The Chinese embassy in Bangladesh first released information on September 28 that China donated aid to “refugees who have poured into Bangladesh recently.” Li Guangjun, Chinese commercial counselor to Bangladesh, said that China “sympathized with the refugees in Bangladesh” and “appreciated the humanitarian assistance provided by Bangladesh.” He added, China donated the 150 tons of aid, “hoping to improve the refugees’ lives.” In response, the representative of Bangladesh thanked China and hoped that China, as “Bangladesh’s good old friend,” could continue to provide support and aid.

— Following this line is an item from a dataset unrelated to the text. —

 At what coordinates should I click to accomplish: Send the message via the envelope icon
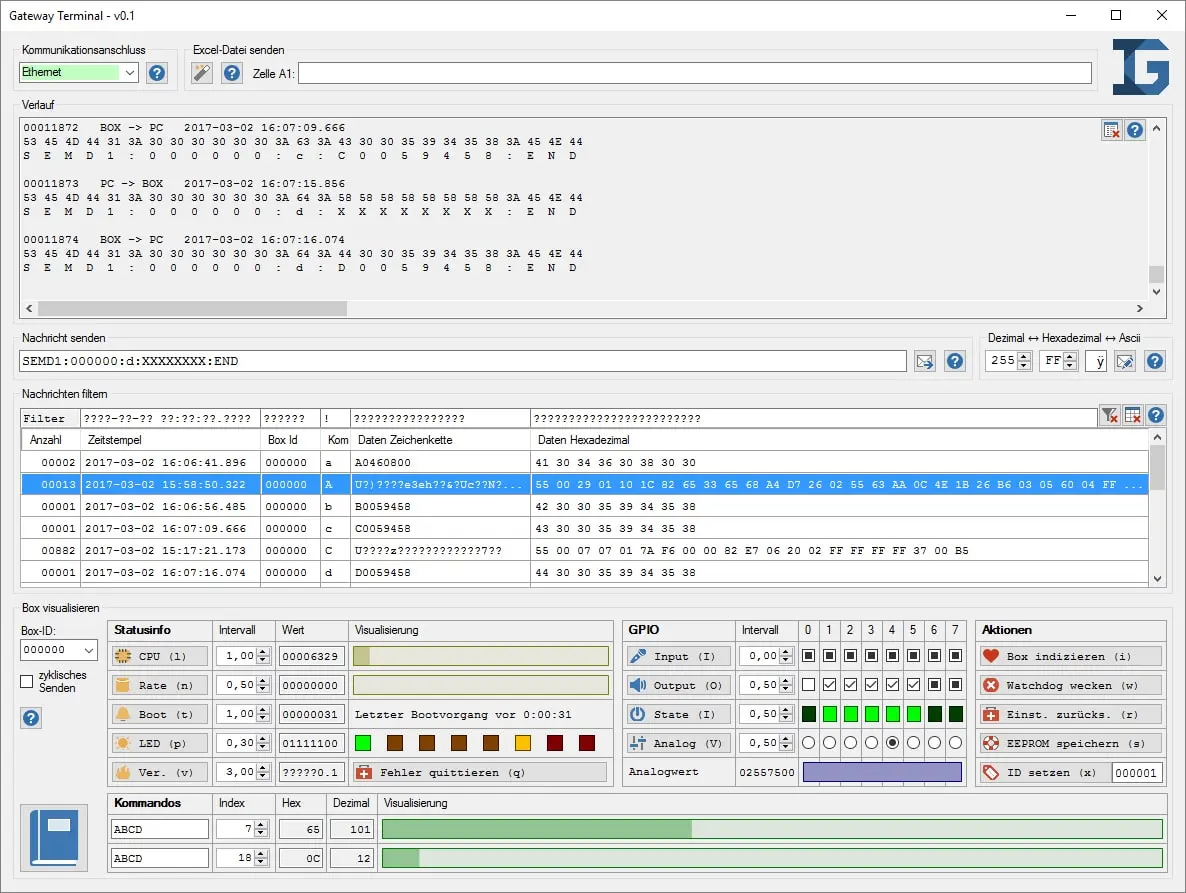(x=924, y=361)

Although the Chinese embassy in Bangladesh didn’t use the word “Rohingya” — a term the Myanmar government refuses to use — directly, the supplies were destined for Bangladesh’s southeastern region, Chittagong, where the Rohingya refugees are concentrated.

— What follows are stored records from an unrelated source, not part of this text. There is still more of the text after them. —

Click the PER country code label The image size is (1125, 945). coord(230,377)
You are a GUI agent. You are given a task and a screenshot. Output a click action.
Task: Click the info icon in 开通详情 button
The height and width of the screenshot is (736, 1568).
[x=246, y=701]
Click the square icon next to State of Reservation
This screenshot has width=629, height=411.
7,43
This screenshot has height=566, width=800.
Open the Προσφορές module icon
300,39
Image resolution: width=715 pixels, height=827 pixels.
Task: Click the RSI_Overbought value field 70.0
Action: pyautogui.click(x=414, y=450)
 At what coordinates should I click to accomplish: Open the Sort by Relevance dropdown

Notably, Chinese foreign ministry spokesperson Lu Kang confirmed China’s aid to Bangladesh on September 30, but slightly changed the wording: rather than calling the Rohingya refugees, Lu referred to them as “displaced people.” He said:
The Chinese side is highly concerned about the difficulty facing Bangladesh in resettling the displaced people in the Myanmar-Bangladesh border area. In order to help the government of Bangladesh with the resettlement efforts, the Chinese government has decided to provide emergency humanitarian supplies to the government of Bangladesh…the Chinese side supports Bangladesh’s efforts to resettle the displaced people properly and stands ready to continue providing assistance to Bangladesh as its capacity allows.
Chinese officials avoiding the term “Rohingya” is in line with Beijing’s continued support of the Myanmar government.

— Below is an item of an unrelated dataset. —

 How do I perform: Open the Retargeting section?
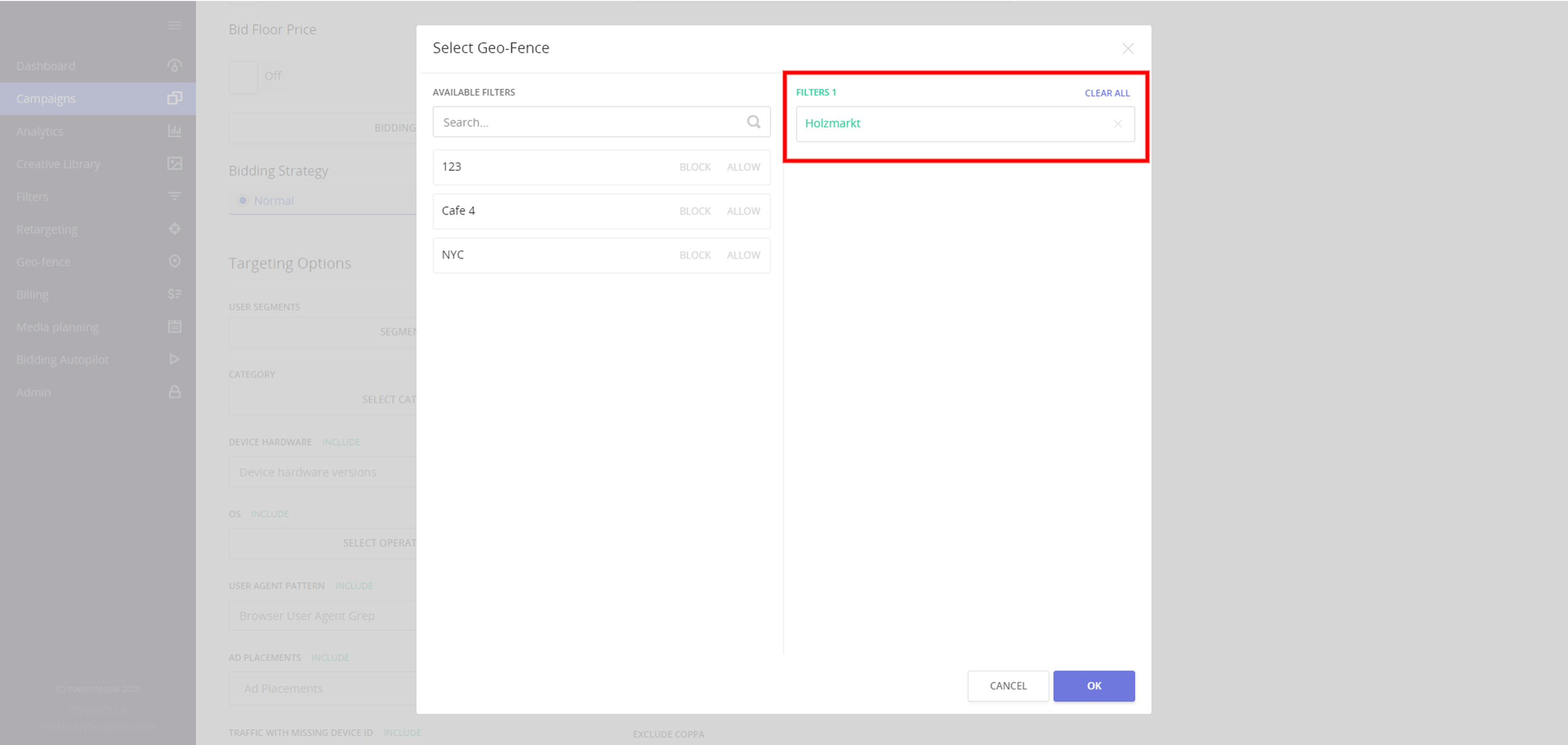tap(175, 229)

On September 28, the United Nations Security Council held the first open meeting on the Rohingya crisis in Myanmar. Noting that about 500,000 Rohingya have fled Myanmar and sought refuge in Bangladesh, the Secretary-General António Guterres said “The situation has spiralled into the world’s fastest developing refugee emergency and a humanitarian and human rights nightmare.”
While the United States, Britain and France demanded an end to the violence in Myanmar, China and Russia expressed sympathy toward Myanmar’s government. The Associated Press reported that China’s Deputy UN Ambassador Wu Haitao called upon the international community “to view the difficulties and challenges confronting the government of Myanmar through objective optics, exercise patience, and provide support and help.” Wu added that “All parties should work constructively to help reinforce this momentum, de-escalate the situation and alleviate the humanitarian conditions step-by-step.”
Hu Zhiyong, an associate researcher at the Shanghai Academy of Social Sciences explained China’s policy to the South China Morning Post: “China will maintain its non-interference policy but will also be proactive [in trying] to mediate in the Rohingya issue.”